Work task: The whole listing below is to be output exactly, with no line skipped.
Segment Start: Records
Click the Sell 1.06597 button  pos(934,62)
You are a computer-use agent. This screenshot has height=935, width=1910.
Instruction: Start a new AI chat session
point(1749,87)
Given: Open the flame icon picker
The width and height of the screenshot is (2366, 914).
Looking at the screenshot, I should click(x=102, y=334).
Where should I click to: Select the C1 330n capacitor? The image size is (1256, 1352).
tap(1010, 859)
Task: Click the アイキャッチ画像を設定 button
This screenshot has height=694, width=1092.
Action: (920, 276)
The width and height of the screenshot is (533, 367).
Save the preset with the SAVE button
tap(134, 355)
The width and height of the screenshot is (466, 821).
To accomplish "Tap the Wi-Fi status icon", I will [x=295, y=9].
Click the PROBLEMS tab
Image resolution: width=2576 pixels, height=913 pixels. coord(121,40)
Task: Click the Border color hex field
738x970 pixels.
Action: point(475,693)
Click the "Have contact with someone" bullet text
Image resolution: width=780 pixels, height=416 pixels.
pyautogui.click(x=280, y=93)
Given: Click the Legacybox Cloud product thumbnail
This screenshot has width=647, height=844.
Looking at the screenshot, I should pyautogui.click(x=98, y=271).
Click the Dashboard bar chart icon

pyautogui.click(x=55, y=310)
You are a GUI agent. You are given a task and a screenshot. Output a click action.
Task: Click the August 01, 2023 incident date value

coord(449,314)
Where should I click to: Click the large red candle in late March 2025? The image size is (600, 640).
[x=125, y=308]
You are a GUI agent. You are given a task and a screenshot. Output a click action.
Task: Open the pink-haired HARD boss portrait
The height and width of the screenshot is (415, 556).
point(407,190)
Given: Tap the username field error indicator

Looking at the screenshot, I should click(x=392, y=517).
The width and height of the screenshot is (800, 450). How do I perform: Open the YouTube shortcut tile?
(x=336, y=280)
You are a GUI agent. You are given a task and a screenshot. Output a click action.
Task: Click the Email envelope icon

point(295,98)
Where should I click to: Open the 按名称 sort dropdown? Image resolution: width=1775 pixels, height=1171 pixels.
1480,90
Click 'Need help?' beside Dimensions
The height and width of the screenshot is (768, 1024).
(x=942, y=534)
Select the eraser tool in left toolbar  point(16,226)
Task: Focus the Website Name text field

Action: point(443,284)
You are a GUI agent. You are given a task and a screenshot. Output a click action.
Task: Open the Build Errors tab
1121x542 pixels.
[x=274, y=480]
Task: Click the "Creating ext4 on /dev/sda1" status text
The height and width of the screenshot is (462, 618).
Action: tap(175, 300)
Segment End: Records
Final answer:
Click the Sell 1.06597 button  pos(934,62)
You are a computer-use agent. This screenshot has height=935, width=1910.
Instruction: Start a new AI chat session
point(1749,87)
Given: Open the flame icon picker
The width and height of the screenshot is (2366, 914).
Looking at the screenshot, I should click(x=102, y=334).
Where should I click to: Select the C1 330n capacitor? The image size is (1256, 1352).
tap(1010, 859)
Task: Click the アイキャッチ画像を設定 button
This screenshot has height=694, width=1092.
Action: (920, 276)
The width and height of the screenshot is (533, 367).
Save the preset with the SAVE button
tap(134, 355)
The width and height of the screenshot is (466, 821).
To accomplish "Tap the Wi-Fi status icon", I will [x=295, y=9].
Click the PROBLEMS tab
Image resolution: width=2576 pixels, height=913 pixels. coord(121,40)
Task: Click the Border color hex field
738x970 pixels.
Action: point(475,693)
Click the "Have contact with someone" bullet text
Image resolution: width=780 pixels, height=416 pixels.
pyautogui.click(x=280, y=93)
Given: Click the Legacybox Cloud product thumbnail
This screenshot has width=647, height=844.
Looking at the screenshot, I should pyautogui.click(x=98, y=271).
Click the Dashboard bar chart icon

pyautogui.click(x=55, y=310)
You are a GUI agent. You are given a task and a screenshot. Output a click action.
Task: Click the August 01, 2023 incident date value

coord(449,314)
Where should I click to: Click the large red candle in late March 2025? The image size is (600, 640).
[x=125, y=308]
You are a GUI agent. You are given a task and a screenshot. Output a click action.
Task: Open the pink-haired HARD boss portrait
The height and width of the screenshot is (415, 556).
point(407,190)
Given: Tap the username field error indicator

Looking at the screenshot, I should click(x=392, y=517).
The width and height of the screenshot is (800, 450). How do I perform: Open the YouTube shortcut tile?
(x=336, y=280)
You are a GUI agent. You are given a task and a screenshot. Output a click action.
Task: Click the Email envelope icon

point(295,98)
Where should I click to: Open the 按名称 sort dropdown? Image resolution: width=1775 pixels, height=1171 pixels.
1480,90
Click 'Need help?' beside Dimensions
The height and width of the screenshot is (768, 1024).
(x=942, y=534)
Select the eraser tool in left toolbar  point(16,226)
Task: Focus the Website Name text field

Action: point(443,284)
You are a GUI agent. You are given a task and a screenshot. Output a click action.
Task: Open the Build Errors tab
1121x542 pixels.
[x=274, y=480]
Task: Click the "Creating ext4 on /dev/sda1" status text
The height and width of the screenshot is (462, 618).
Action: tap(175, 300)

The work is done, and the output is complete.